Ho già letto questa tabella, io voglio sapere per legge quali sono le quote che spettano al proprietario e quali all'inquilino, e il proprietario non avendo registrato il contrato cosa può pretendere o no visto questo vuol dire "nero"?Grazie

 

- - - Aggiornato - - -

 

L'amministratore può chiedere di far pagare tutta la quota a me inquilino si o no?

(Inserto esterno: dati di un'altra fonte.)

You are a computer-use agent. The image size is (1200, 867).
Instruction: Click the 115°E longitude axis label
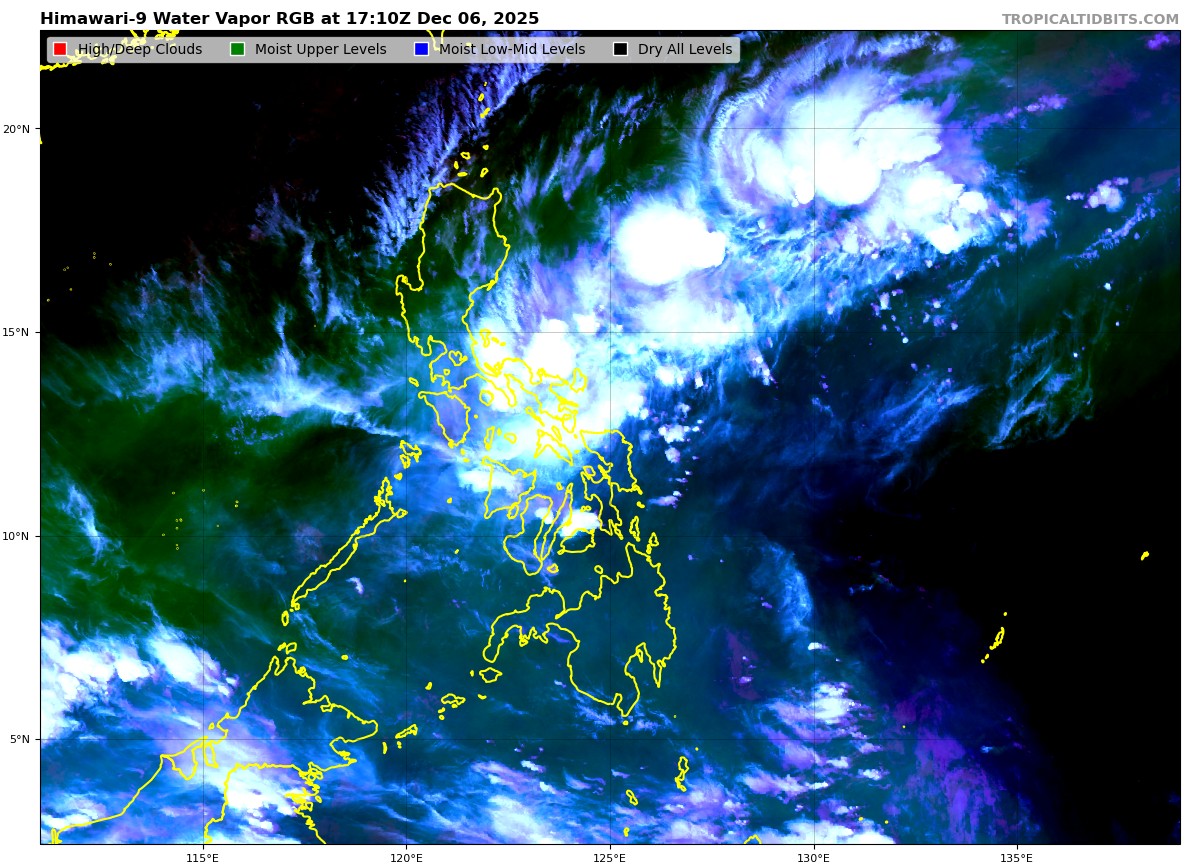point(203,857)
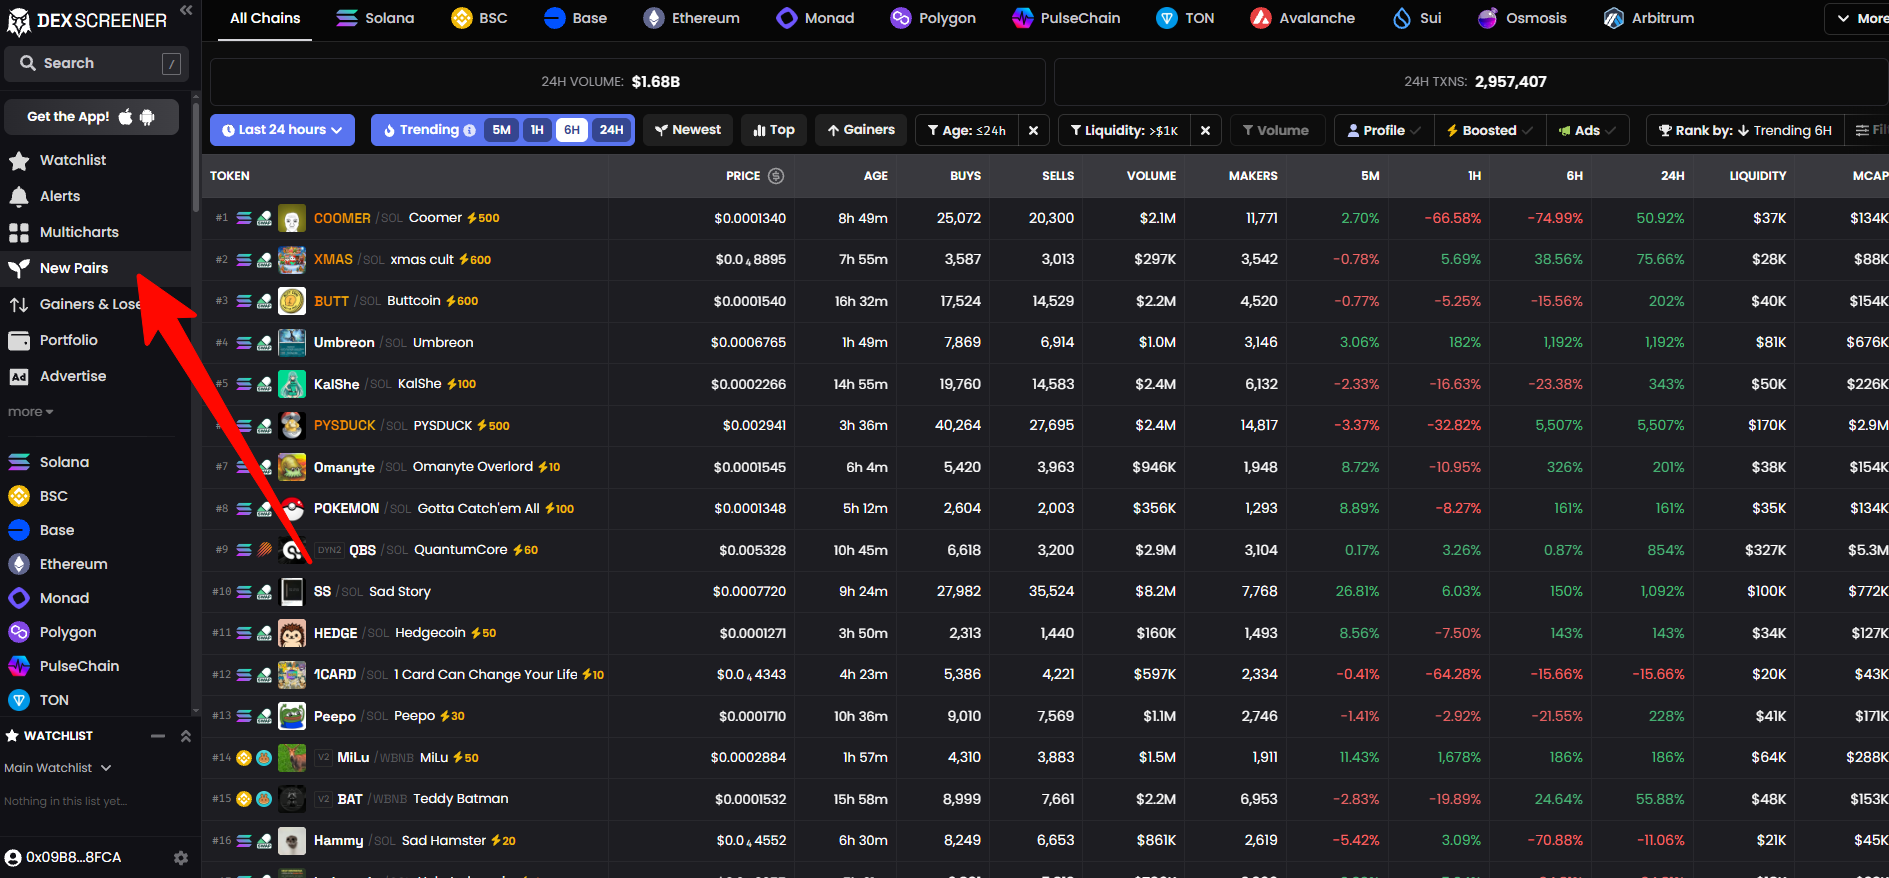Open Alerts in the sidebar
This screenshot has height=878, width=1889.
coord(59,196)
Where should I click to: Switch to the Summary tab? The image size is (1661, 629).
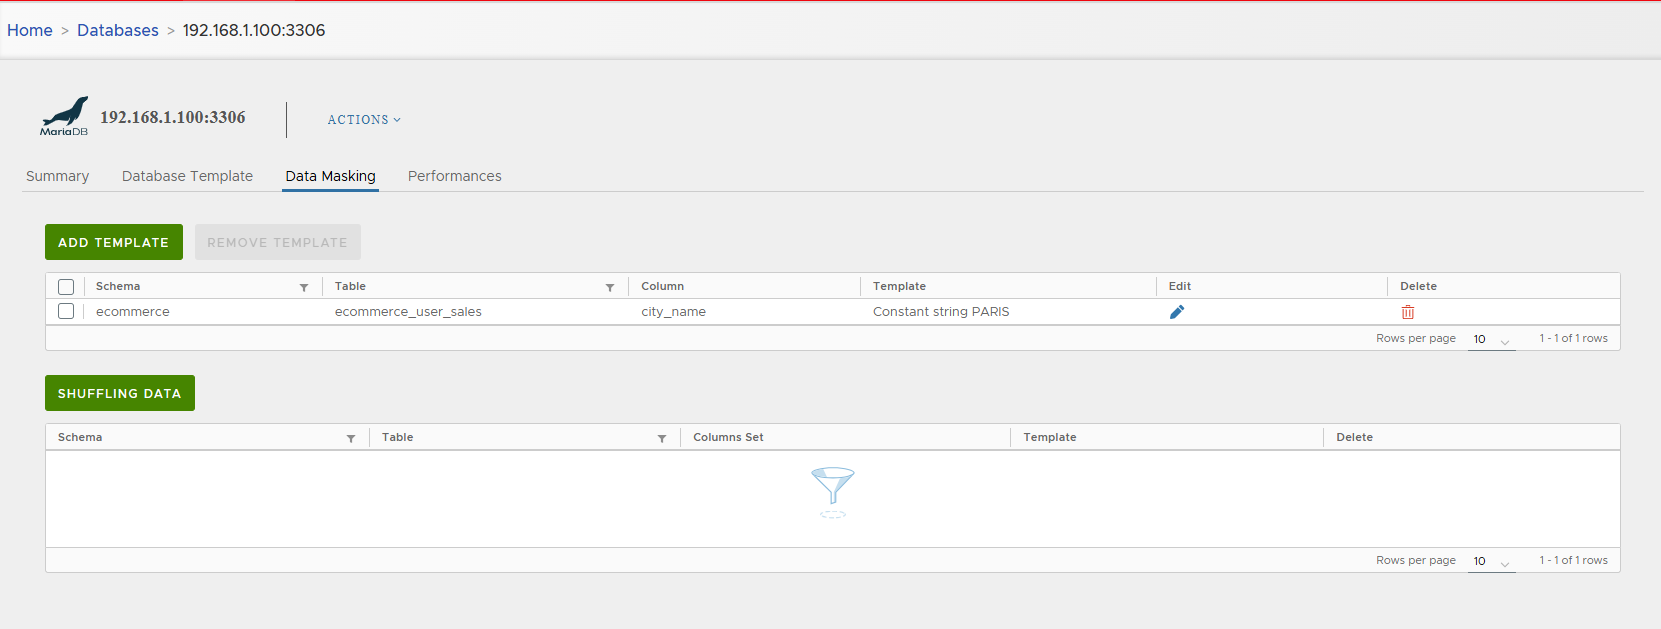(57, 176)
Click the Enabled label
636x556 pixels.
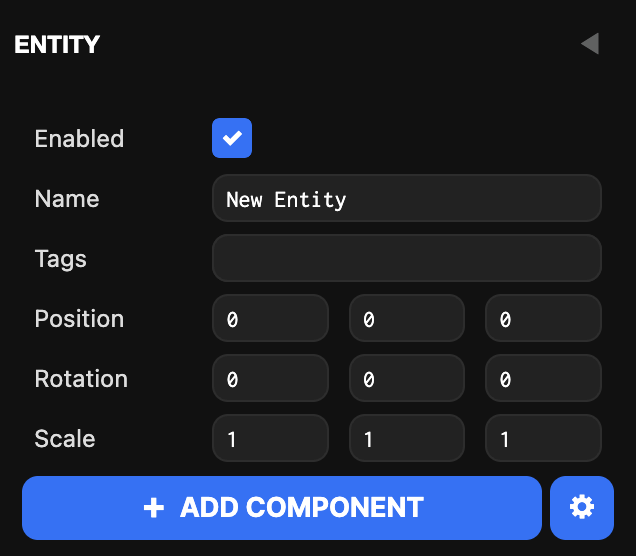(x=79, y=139)
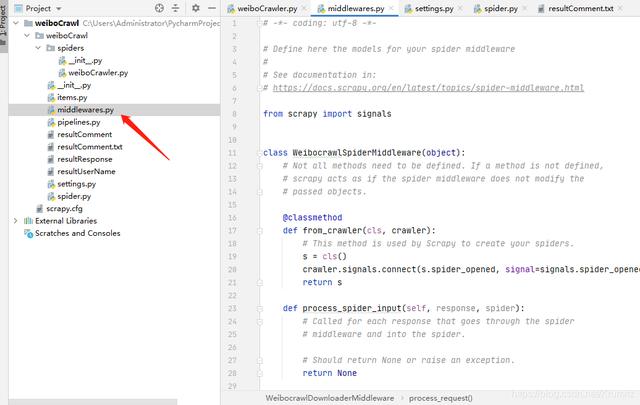Click the process_request() breadcrumb

pyautogui.click(x=440, y=397)
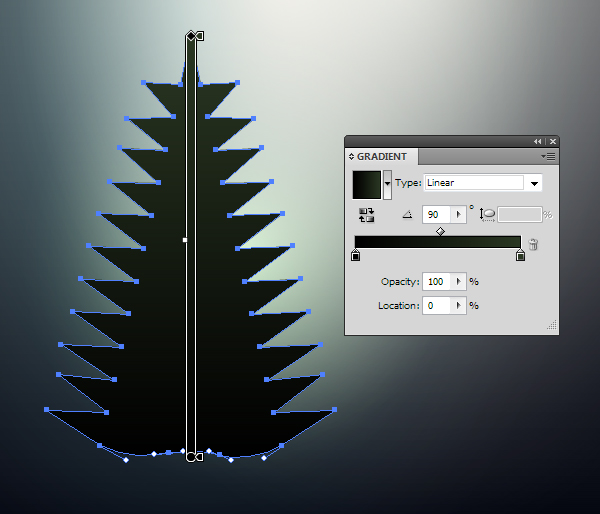
Task: Click the gradient midpoint diamond slider
Action: click(x=440, y=232)
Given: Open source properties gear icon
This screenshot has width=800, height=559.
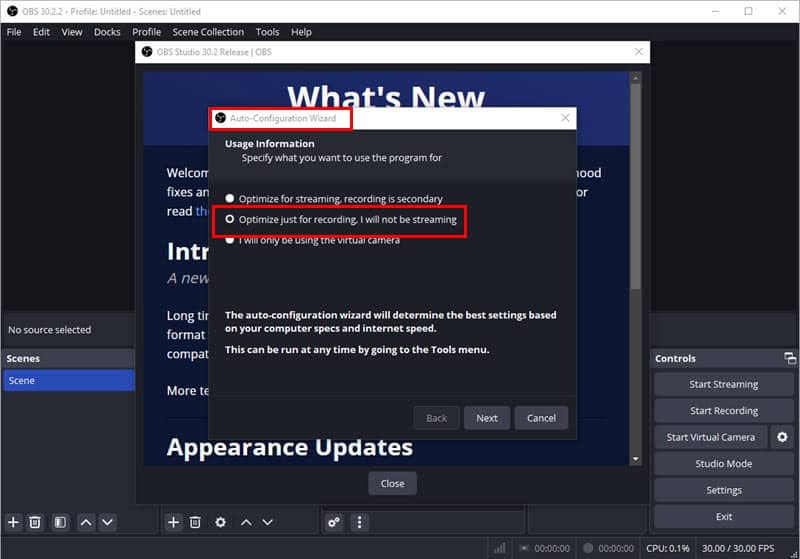Looking at the screenshot, I should [x=220, y=522].
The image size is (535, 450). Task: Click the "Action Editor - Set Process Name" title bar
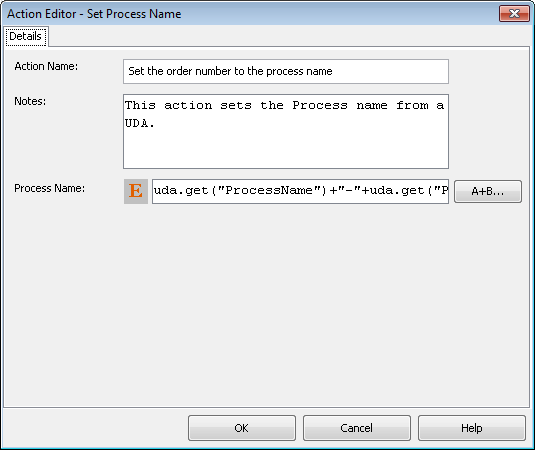[94, 14]
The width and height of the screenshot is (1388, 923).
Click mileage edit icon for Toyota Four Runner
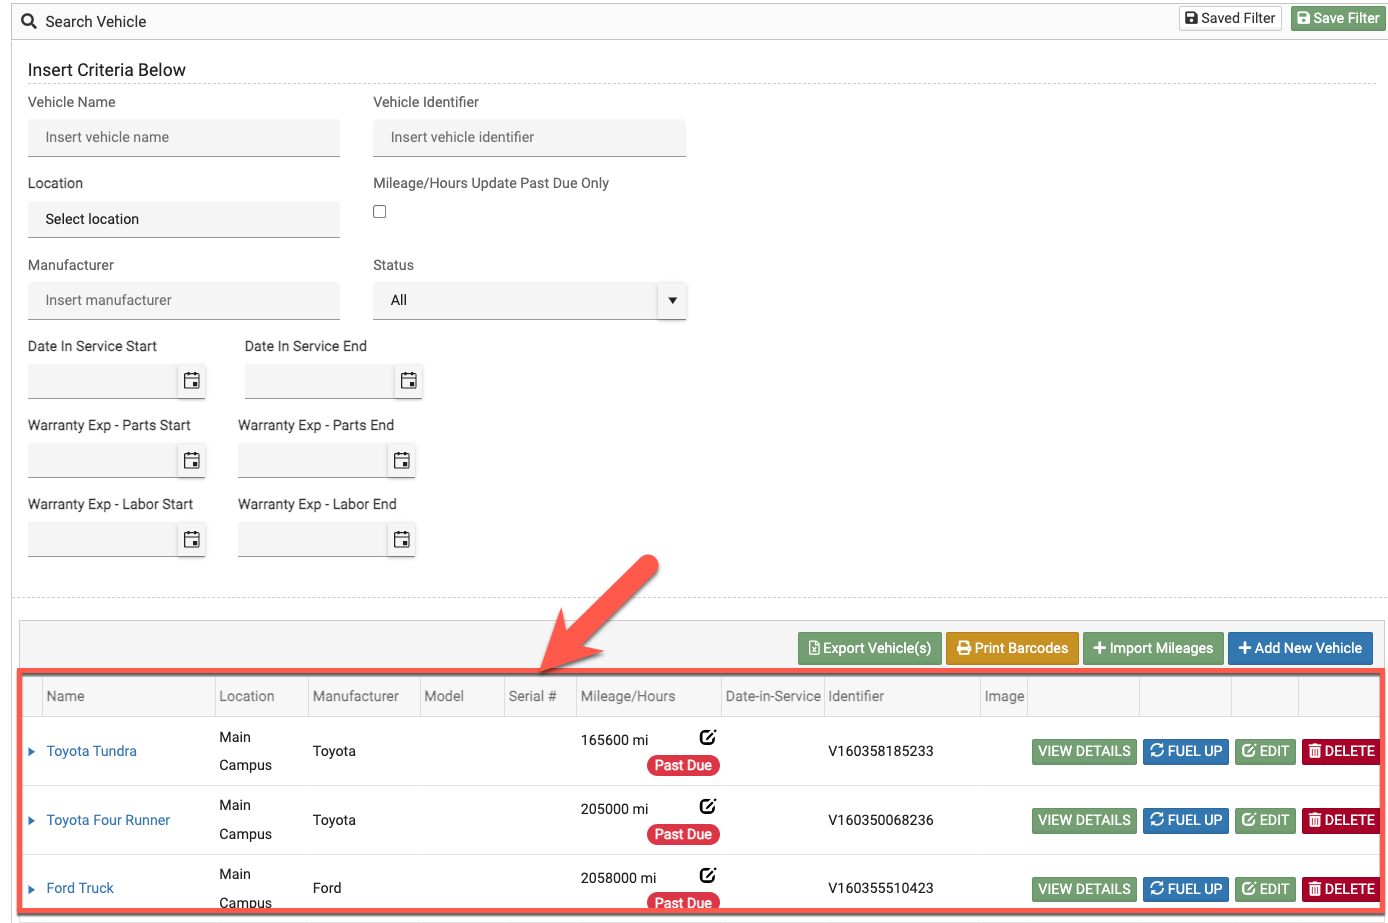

L'art. 1576 c.c. prevede, come criterio generale, che il locatore (proprietario) deve eseguire tutte le riparazioni necessarie, ad eccezione di quelle di piccola manutenzione, che sono invece a carico del conduttore (inquilino). Tutte le spese ordinarie sono quindi a carico dell'inquilino, mentre il proprietario è tenuto solo ad intervenire in caso di manutenzione straordinaria.La L. 392/78 prevede più specificamente che sono interamente a carico del conduttore, salvo patto contrario, le spese relative al servizio di pulizia, al funzionamento e all'ordinaria manutenzione dell'ascensore, alla fornitura dell'acqua, dell'energia elettrica, del riscaldamento e del condizionamento dell'aria, allo spurgo dei pozzi neri e delle latrine, nonché alla fornitura di altri servizi comuni. Le spese per il servizio di portineria sono a carico del conduttore nella misura del 90%, salvo che le parti abbiano convenuto una misura inferiore.

Ok benissimo, ma la quota dell'amministratore più iva chi la deve pagare?Nel contratto(non registrato) quindi nullo non ce nessun accordo..questo voglio sapere...

Al locatore.

 

Le spese relative al compenso corrisposto all’amministratore del condominio e le spese sostenute dallo stesso nell’esercizio della sua attività non rientrano tra gli oneri accessori che l’art. 9 della legge n. 392 del 1978 pone a carico del conduttore dell’immobile, sicché del relativo importo non può essere tenuto conto ai fini di accertare la sussistenza o meno della morosità del conduttore medesimo.

Cass. civ., sez. III, 3 giugno 1991, n. 6216.

Nelle locazioni degli immobili urbani, i premi di assicurazione dello stabile, il compenso dell’amministratore ed il concorso nelle spese di riparazione dell’impianto di riscaldamento e di revisione dell’impianto antincendio NON sono compresi tra gli oneri accessori che l’art. 9 della legge n. 392 del 1978 pone a carico del conduttore, salvo patto contrario, da valutarsi alla stregua del divieto di pattuizioni dirette ad attribuire al locatore vantaggi in contrasto con le disposizioni della predetta legge (art. 79, primo comma). Del pari deve ritenersi escluso dalle spese a carico del conduttore l’ammortamento degli impianti, quale deposito frazionato nel tempo di somme di denaro necessarie per l’acquisto di nuovi impianti a seguito della vetustà di quelli in uso, trattandosi di una destinazione patrimoniale nell’esclusivo interesse del locatore, tenuto a mantenere la cosa locata in stato da servire all’uso convenuto, e, quindi, a prestare i relativi servizi.

Cass., sez. III, 11 novembre 1988, n. 6088.